Today, debugging and repairing software failures is an expensive, tedious and human-intensive task. Our research group is exploring ways to use the abundant computing power of today’s systems to simplify this task greatly. In our results to date, we have shown that we can narrow down the possible root causes of large software failures to just a few (e.g., 2-10) program locations, even in large programs, for a wide range of bugs. The algorithm is almost fully automatic, except for an input construction step that requires a small amount of manual effort per program. The algorithm uses dynamically observed likely invariants to identify candidate locations for the root causes, and then uses novel static and dynamic analyses to filter out false positives and to extract valuable information for understanding the failure. We are also able to extract valuable additional information for diagnosing a failure, including the fault propagation chain from each candidate root cause to the failure, several “passing” inputs that are very close in behavior to the failing input, and likely program invariants that capture the differences between passing and failing runs. We are now extending the approach to automate the input construction step more fully using concolic execution; to triage and analyze in-field faiures using information from production environments; and to diagnose application failures in data-center-scale Internet services.

The results on fault localization to date are from joint work with Swarup Sahoo. The ongoing project on automating input construction also includes Sean Bartell, Blake Bassett and Professor Tao Xie (all at the University of Illinois). The project on data-center-scale services includes, in addition, Bogdan Stoica and Professor Jim Larus at EPFL. This research has been supported primarily by the US National Science Foundation (NSF).

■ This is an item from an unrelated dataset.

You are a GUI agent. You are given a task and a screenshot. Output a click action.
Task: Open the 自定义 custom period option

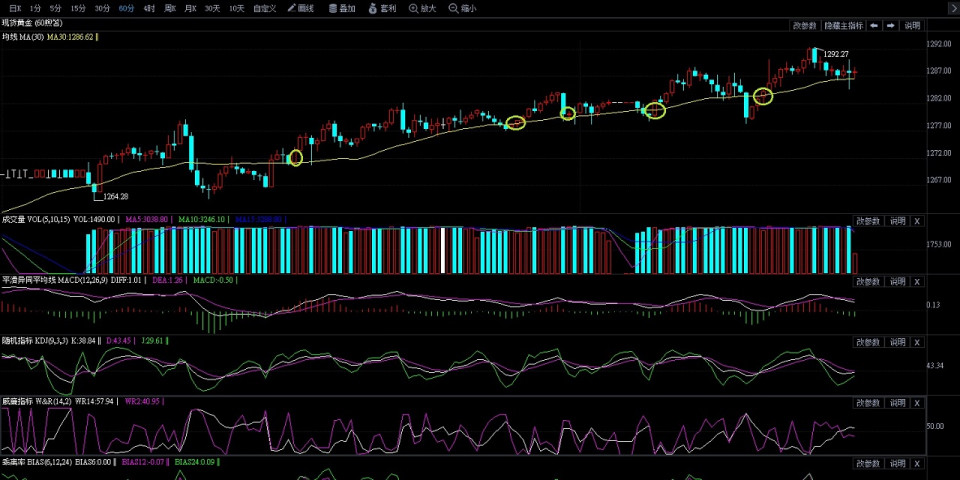click(x=264, y=8)
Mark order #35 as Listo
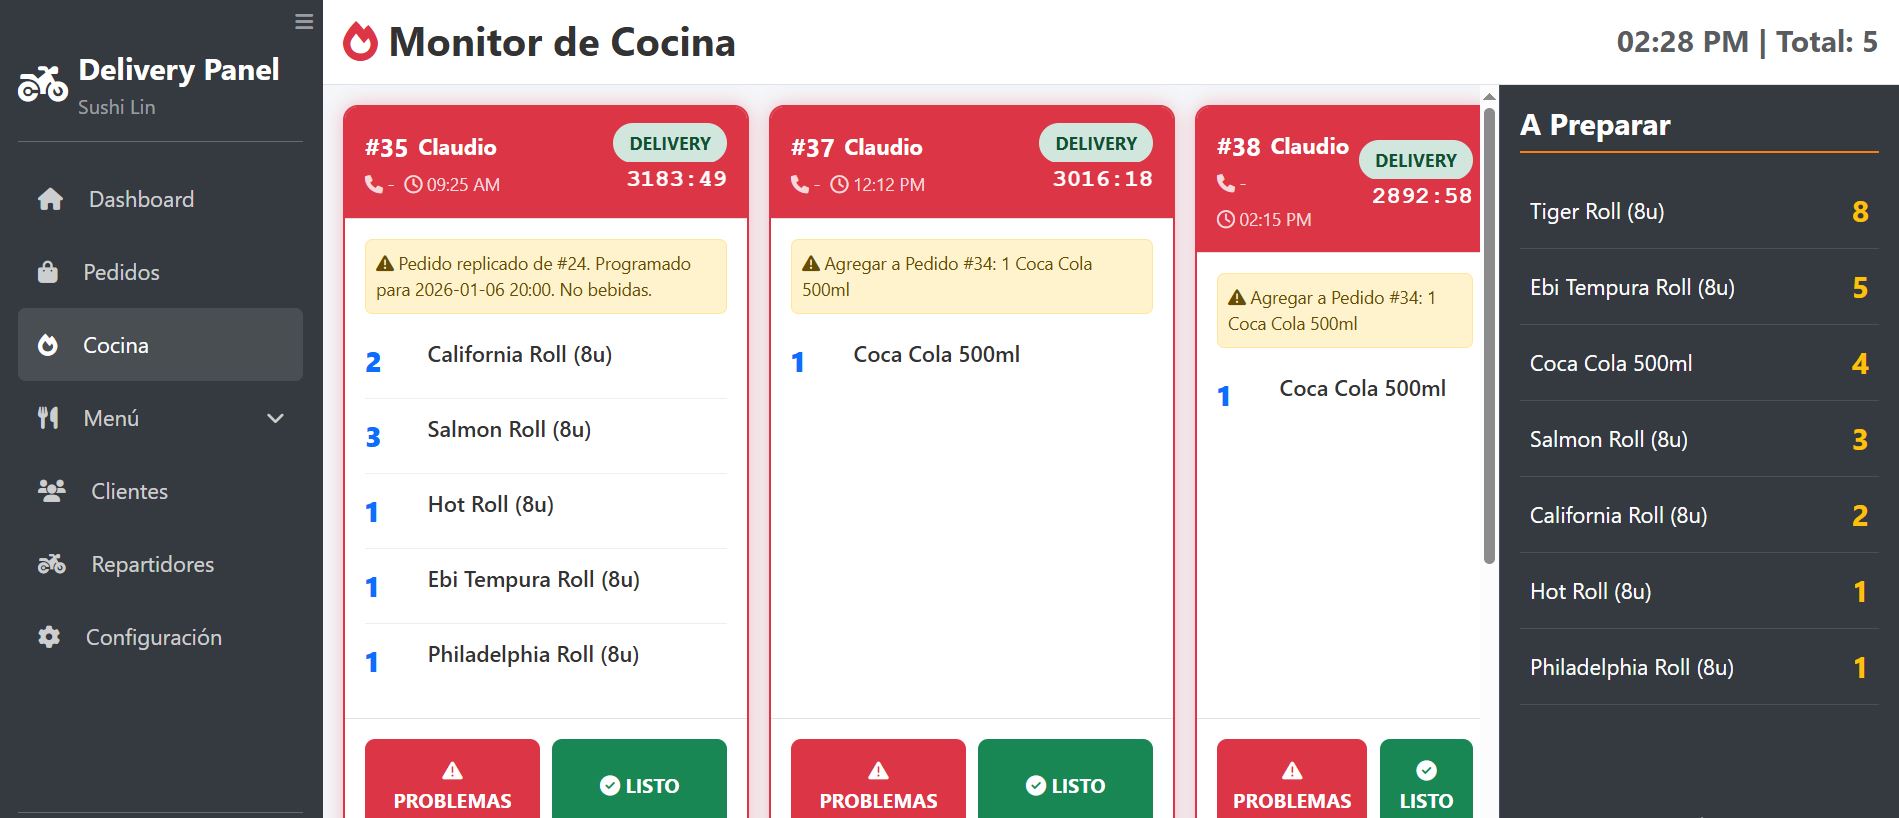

Vikram Adve is a Professor of Computer Science at the University of Illinois at Urbana-Champaign and is currently spending a sabbatical year as a Visiting Professor at EPFL. Adve’s current research focuses on Virtual Instruction Set Computing (VISC), in which his group is exploring the benefits that accrue if all software on a system were shipped in virtual instruction set form instead of native machine code. Some examples of such benefits include automated diagnosis of software failures; improving software portability for heterogeneous parallel systems; and novel performance optimization techniques in static languages. Adve and his student, Chris Lattner, co-developed the LLVM Compiler Infrastructure, which enables novel compilation capabilities for a wide range of languages. LLVM is widely used in production systems, ranging from consumer devices (MacOS, iOS and Android) to GPU computing (most implementations of OpenCL and CUDA) to supercomputers (Cray). Adve, Lattner and Evan Cheng received the ACM Software System Award in 2012 for co-developing LLVM. One of Adve’s Ph.D. students, Robert Bocchino, was honored with the ACM SIGPLAN Distinguished Dissertation Award and another, John Criwell, won Honorable Mentions for both the ACM SIGOPS Distinguished Dissertation Award and the ACM Doctoral Dissertation Award. Adve is a Fellow of the ACM.